-- Dataset records follows --

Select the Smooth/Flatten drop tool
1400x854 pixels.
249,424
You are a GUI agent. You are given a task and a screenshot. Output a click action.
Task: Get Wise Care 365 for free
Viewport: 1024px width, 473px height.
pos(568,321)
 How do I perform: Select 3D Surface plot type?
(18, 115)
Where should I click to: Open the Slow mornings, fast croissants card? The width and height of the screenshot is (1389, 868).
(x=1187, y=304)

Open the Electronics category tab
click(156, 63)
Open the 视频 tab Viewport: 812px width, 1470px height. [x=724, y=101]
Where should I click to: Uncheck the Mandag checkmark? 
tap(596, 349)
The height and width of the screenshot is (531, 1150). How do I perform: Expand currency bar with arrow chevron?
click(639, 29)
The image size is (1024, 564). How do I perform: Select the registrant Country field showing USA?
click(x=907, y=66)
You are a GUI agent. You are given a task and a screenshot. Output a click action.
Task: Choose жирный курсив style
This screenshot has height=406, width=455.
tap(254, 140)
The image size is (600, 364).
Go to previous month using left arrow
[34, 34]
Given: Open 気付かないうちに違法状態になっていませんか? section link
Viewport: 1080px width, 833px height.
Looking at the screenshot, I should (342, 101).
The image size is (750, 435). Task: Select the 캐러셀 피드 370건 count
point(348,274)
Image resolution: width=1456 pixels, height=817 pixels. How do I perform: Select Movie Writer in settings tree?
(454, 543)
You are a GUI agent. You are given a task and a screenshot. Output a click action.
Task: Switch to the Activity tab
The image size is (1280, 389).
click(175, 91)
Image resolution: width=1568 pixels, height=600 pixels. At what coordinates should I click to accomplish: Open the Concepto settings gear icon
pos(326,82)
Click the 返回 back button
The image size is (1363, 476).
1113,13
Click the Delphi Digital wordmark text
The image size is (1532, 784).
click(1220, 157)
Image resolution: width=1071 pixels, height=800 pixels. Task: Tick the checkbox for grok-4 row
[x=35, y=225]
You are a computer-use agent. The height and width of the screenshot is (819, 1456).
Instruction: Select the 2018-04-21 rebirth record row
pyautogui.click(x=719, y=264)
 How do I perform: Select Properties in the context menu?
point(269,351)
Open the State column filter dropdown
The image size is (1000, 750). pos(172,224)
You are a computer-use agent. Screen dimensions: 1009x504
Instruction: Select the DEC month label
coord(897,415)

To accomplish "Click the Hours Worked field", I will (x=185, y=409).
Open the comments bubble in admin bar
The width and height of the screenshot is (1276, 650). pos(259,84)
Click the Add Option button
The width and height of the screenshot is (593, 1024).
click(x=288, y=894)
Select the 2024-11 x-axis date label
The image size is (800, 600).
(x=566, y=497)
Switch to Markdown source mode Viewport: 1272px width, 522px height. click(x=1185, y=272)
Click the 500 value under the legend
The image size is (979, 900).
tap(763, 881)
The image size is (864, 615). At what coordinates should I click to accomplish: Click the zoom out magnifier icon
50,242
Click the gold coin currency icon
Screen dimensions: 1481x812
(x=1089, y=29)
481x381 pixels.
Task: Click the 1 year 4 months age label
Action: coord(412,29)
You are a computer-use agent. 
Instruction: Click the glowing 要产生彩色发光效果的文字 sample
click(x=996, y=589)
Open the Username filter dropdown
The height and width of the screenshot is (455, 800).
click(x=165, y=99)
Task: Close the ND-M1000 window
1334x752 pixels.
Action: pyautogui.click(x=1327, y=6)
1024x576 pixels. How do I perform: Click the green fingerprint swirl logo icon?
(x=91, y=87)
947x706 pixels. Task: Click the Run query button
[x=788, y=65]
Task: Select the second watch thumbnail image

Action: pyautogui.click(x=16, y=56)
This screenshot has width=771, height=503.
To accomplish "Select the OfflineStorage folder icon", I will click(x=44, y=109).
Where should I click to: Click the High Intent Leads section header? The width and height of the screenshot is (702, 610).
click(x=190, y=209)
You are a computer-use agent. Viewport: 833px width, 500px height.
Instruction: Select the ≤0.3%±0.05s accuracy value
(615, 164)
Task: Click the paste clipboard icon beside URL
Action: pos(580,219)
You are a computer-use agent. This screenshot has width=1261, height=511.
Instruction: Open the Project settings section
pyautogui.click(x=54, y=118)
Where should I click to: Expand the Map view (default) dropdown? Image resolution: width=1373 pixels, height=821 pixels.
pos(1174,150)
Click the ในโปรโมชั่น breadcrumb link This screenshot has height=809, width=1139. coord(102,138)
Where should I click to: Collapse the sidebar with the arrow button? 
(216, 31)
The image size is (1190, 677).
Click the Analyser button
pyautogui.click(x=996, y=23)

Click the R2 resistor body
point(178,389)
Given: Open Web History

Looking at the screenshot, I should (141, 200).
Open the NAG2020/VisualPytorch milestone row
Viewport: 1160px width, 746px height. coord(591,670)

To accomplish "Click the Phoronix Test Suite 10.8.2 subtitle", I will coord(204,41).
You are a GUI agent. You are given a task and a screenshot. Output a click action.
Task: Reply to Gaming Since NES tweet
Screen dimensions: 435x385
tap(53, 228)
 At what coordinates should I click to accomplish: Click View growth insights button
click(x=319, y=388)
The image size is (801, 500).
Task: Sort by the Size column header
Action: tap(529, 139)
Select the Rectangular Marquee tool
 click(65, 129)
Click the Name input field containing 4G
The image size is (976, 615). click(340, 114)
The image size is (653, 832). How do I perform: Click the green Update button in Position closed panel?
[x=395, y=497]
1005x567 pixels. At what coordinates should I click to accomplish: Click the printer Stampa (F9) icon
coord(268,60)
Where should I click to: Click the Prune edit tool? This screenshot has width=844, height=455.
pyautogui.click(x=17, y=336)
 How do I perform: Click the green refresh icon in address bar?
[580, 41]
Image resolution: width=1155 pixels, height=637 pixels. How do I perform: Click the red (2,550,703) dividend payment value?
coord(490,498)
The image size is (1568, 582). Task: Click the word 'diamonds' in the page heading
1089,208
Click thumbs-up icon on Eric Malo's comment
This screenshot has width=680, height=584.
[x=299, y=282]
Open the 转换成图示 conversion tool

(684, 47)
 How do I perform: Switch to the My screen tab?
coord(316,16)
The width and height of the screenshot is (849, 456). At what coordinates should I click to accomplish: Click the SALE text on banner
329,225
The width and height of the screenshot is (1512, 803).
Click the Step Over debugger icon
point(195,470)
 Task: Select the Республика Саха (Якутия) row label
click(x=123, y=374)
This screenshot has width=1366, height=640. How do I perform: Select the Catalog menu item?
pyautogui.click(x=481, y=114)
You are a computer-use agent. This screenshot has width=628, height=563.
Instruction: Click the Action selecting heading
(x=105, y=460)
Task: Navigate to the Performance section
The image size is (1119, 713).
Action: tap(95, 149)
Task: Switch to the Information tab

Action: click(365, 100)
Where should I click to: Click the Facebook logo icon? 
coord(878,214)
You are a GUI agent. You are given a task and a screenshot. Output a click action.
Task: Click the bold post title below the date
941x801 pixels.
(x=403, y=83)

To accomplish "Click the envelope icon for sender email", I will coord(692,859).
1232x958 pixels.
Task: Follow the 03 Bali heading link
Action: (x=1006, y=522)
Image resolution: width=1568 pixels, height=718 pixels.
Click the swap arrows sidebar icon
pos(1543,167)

-- Dataset records concluded --

Exercise: Beginning at the line containing "Where should I click to: Click the Facebook", output exactly each line up to and including the last line of the material above.

Response to this task:
Where should I click to: Click the Facebook logo icon? 
coord(878,214)
You are a GUI agent. You are given a task and a screenshot. Output a click action.
Task: Click the bold post title below the date
941x801 pixels.
(x=403, y=83)

To accomplish "Click the envelope icon for sender email", I will coord(692,859).
1232x958 pixels.
Task: Follow the 03 Bali heading link
Action: (x=1006, y=522)
Image resolution: width=1568 pixels, height=718 pixels.
Click the swap arrows sidebar icon
pos(1543,167)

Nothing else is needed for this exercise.